Recipe

Dry vegetable curry

Give your mouth a burst of flavour with this vegetarian curry. Fresh vegies burst with turmeric, cumin and fresh mint to warm you up after a long day.

  • 20 mins preparation
  • 45 mins cooking
  • Serves 6
  • Print
    Print

Ingredients

Dry vegetable curry
  • 2 teaspoon brown mustard seeds
  • 1 tablespoon vegetable oil
  • 1 large brown onion, halved, thinly sliced
  • 2 cloves garlic, crushed
  • 2 teaspoon finely grated fresh ginger
  • 1 fresh long green chilli, seeded, finely chopped
  • 1 teaspoon ground turmeric
  • 2 teaspoon ground cumin
  • 750 gram potatoes, peeled, cut into 2 cm pieces
  • 1 small cauliflower, cut into small florets
  • 1 1/2 cup salt-reduced vegetable stock
  • 1 cup frozen peas
  • 1/4 cup chopped mint
  • store-bought lime pickle, to serve

Method

Dry vegetable curry
  • 1
    Place mustard seeds in a large, deep frying pan over moderate heat. Cook and stir for 1 minute, or until seeds begin to pop.
  • 2
    Add oil and onion to pan; cook and stir for 8-10 minutes or until onion is golden brown.
  • 3
    Add garlic, ginger, chilli, turmeric and cumin; cook and stir for 1 minute or until fragrant.
  • 4
    Add potato and cauliflower; stir to coat evenly in onion mixture.
  • 5
    Add stock and bring to boil.
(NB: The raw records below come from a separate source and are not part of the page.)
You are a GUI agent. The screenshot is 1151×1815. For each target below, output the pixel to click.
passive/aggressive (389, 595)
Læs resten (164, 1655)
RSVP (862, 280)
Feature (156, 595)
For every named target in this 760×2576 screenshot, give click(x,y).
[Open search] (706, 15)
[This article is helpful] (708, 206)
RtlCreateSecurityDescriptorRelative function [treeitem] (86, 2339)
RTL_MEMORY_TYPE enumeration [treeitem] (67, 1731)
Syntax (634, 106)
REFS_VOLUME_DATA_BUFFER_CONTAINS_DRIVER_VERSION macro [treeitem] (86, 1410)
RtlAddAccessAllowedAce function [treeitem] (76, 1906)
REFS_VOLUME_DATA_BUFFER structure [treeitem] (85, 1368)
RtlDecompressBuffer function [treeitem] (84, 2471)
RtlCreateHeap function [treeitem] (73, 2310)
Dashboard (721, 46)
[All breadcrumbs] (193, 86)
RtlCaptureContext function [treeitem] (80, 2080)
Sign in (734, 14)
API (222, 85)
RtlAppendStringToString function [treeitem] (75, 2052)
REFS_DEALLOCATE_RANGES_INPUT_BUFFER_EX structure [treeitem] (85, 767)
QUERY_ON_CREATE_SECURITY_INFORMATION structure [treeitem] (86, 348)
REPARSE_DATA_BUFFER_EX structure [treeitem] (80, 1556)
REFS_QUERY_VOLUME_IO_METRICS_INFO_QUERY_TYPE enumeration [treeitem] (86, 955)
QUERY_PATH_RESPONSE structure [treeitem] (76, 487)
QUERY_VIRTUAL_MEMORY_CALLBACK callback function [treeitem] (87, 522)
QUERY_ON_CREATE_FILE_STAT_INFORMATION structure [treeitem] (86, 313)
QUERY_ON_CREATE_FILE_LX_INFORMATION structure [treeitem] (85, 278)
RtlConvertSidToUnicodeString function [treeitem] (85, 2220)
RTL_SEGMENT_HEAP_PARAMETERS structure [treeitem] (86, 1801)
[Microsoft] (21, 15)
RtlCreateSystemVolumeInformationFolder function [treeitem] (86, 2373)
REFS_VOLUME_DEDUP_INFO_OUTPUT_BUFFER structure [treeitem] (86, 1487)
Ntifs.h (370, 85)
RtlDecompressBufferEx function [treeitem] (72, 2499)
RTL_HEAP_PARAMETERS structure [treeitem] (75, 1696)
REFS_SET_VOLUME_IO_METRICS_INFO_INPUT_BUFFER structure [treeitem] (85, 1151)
Reduce heat; simmer while covered for 20-25 minutes or until vegetables are tender and sauce thickens slightly.
  • 6
    Add peas; cook for 3 minutes or until heated.
  • 7
    Sprinkle mint over curry. Serve with pickle.

Notes

A large baking tray can be used to cover the pan, if you don't have a lid.